What to do: Where the line containing "This screenshot has" appears in the records below, begin there and repeat each line exactly through the final one, dropping all pictures.
(Supplied information Opens)
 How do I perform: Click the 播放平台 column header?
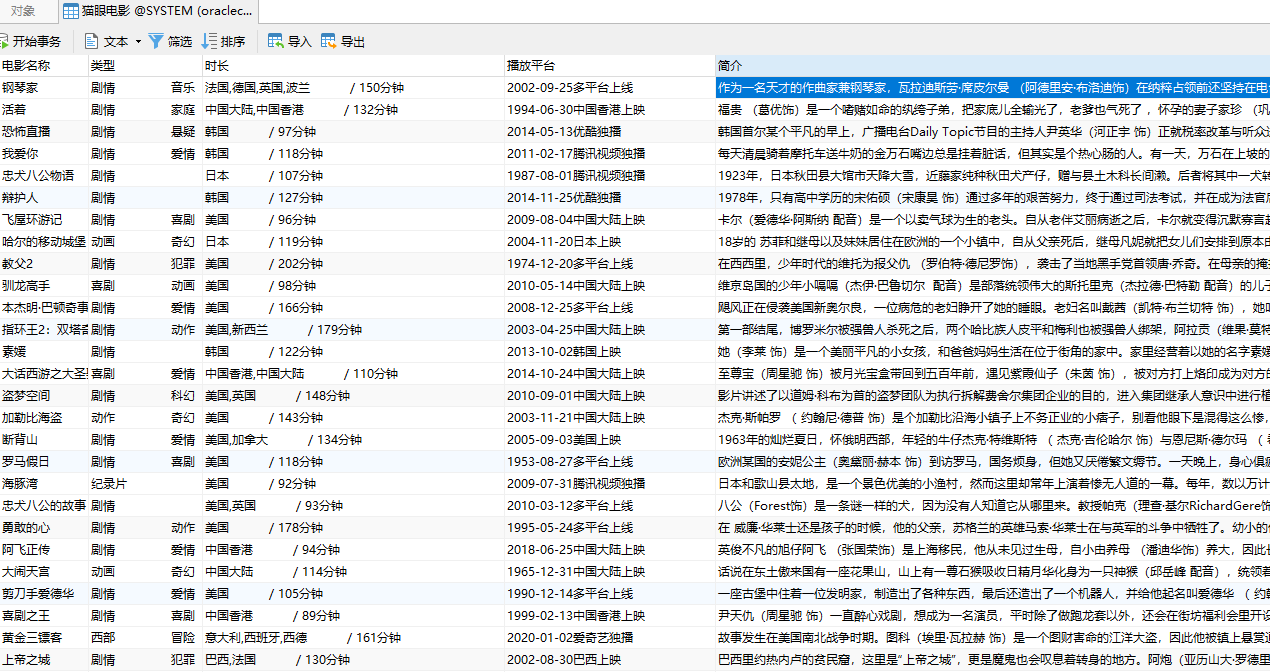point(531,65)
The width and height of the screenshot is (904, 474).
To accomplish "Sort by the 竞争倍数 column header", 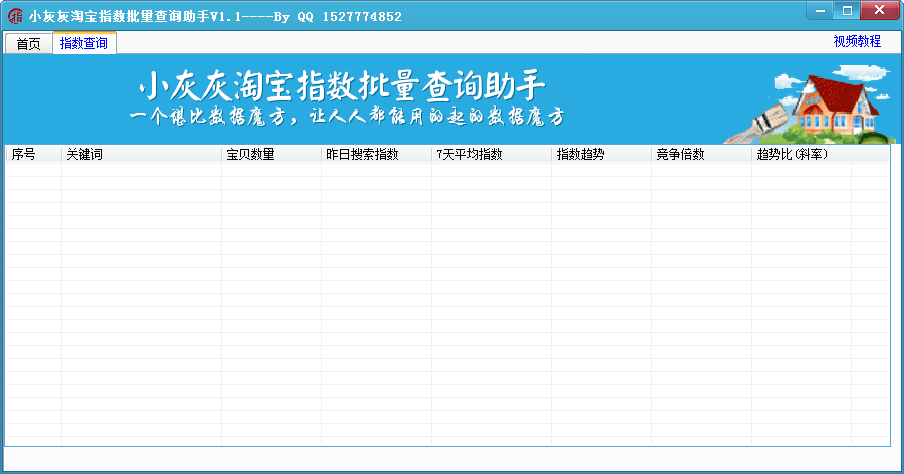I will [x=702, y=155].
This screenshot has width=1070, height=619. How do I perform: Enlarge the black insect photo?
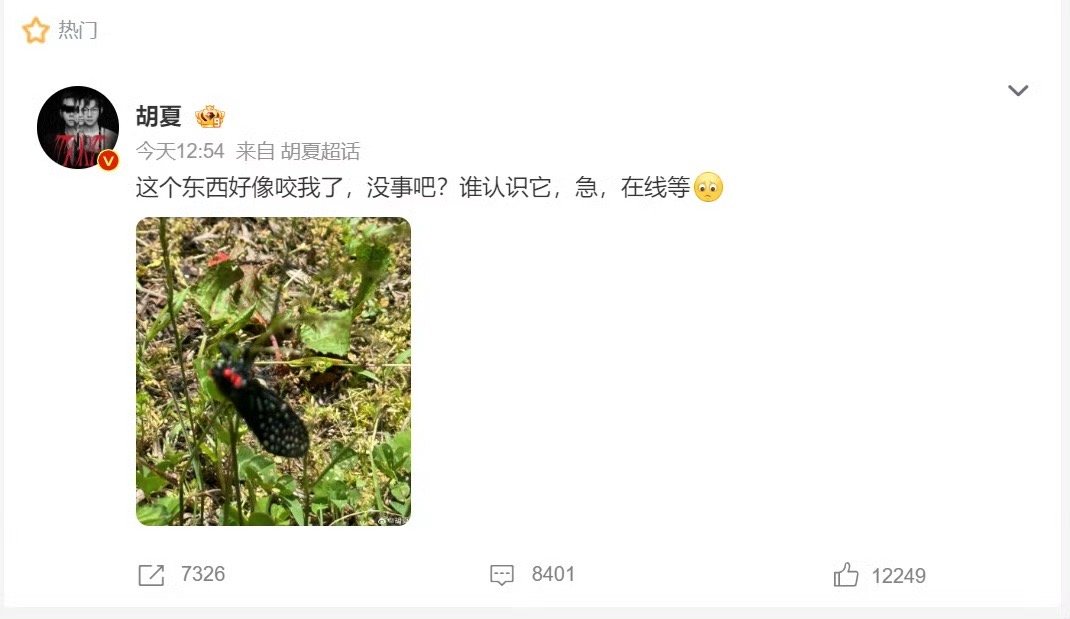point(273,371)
(Supplied information Closes)
Exercise solution:
This screenshot has width=1070, height=619. How do I perform: Enlarge the black insect photo?
point(273,371)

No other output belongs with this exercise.